## Information provided
▶

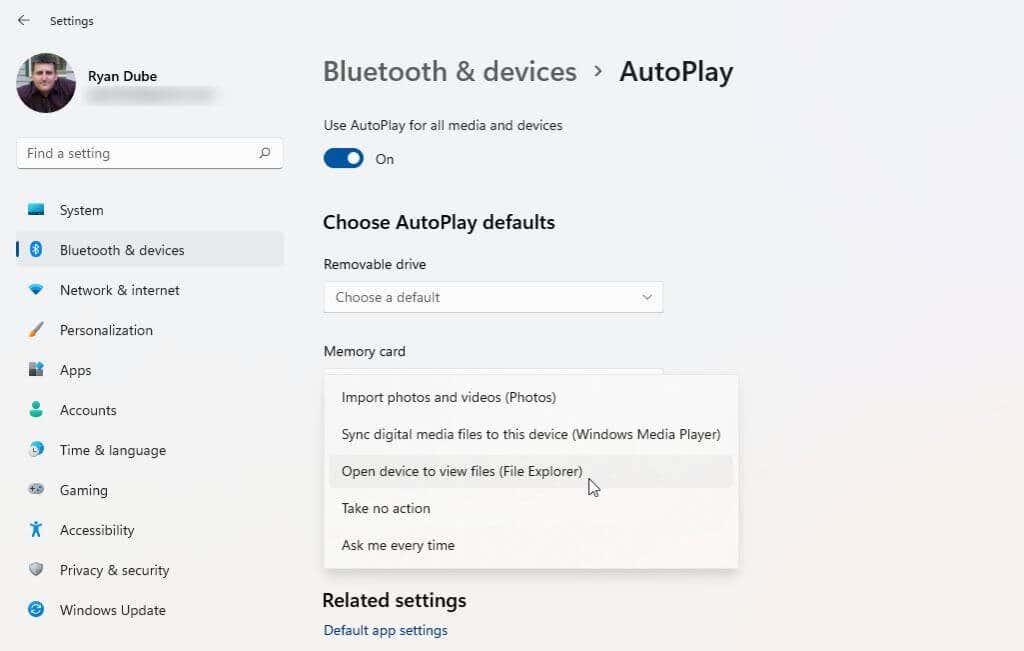Click the Gaming controller icon
Screen dimensions: 1024x651
(x=36, y=490)
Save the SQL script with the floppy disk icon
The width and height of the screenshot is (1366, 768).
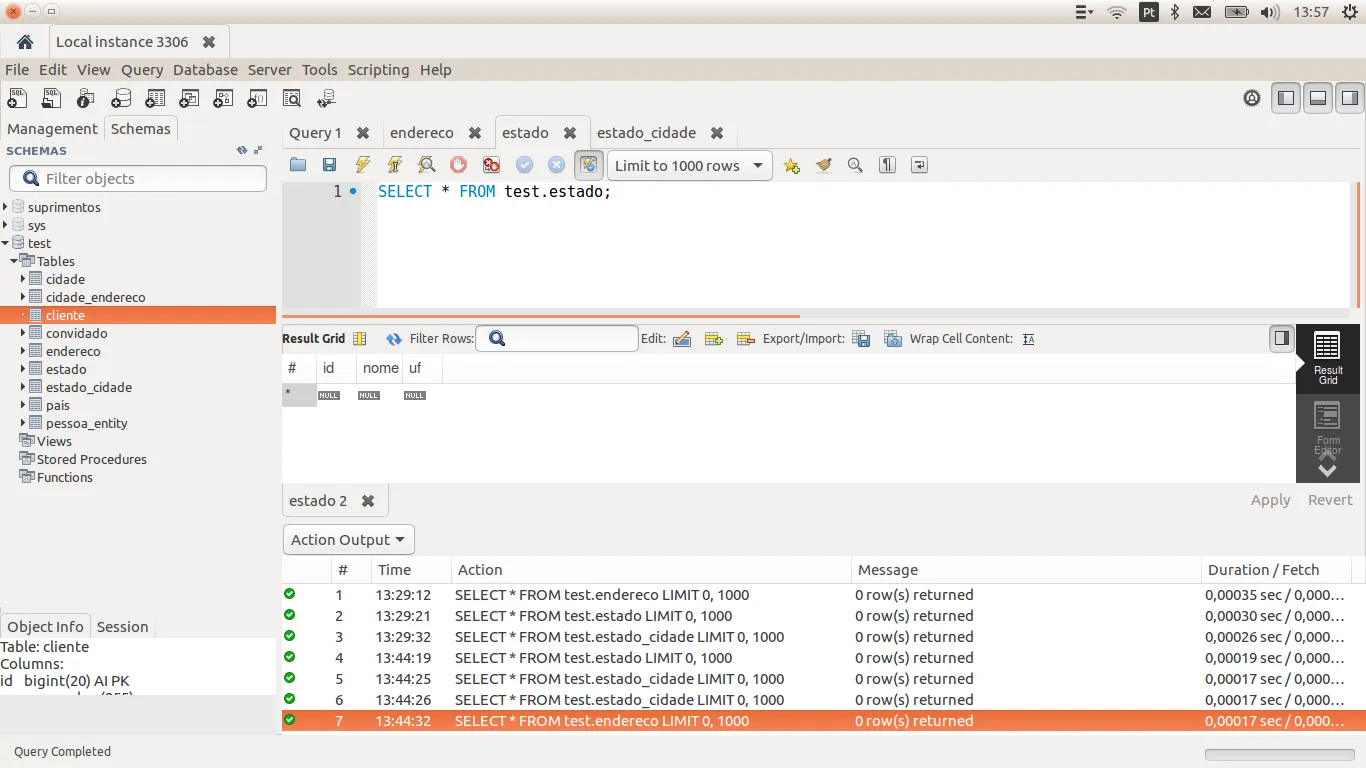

◀

## Problem details
Output precisely the lines in the material above from the line containing "Save the SQL script with the floppy disk icon" through its last line, and omit pictures.

## Problem solution
Save the SQL script with the floppy disk icon
The width and height of the screenshot is (1366, 768).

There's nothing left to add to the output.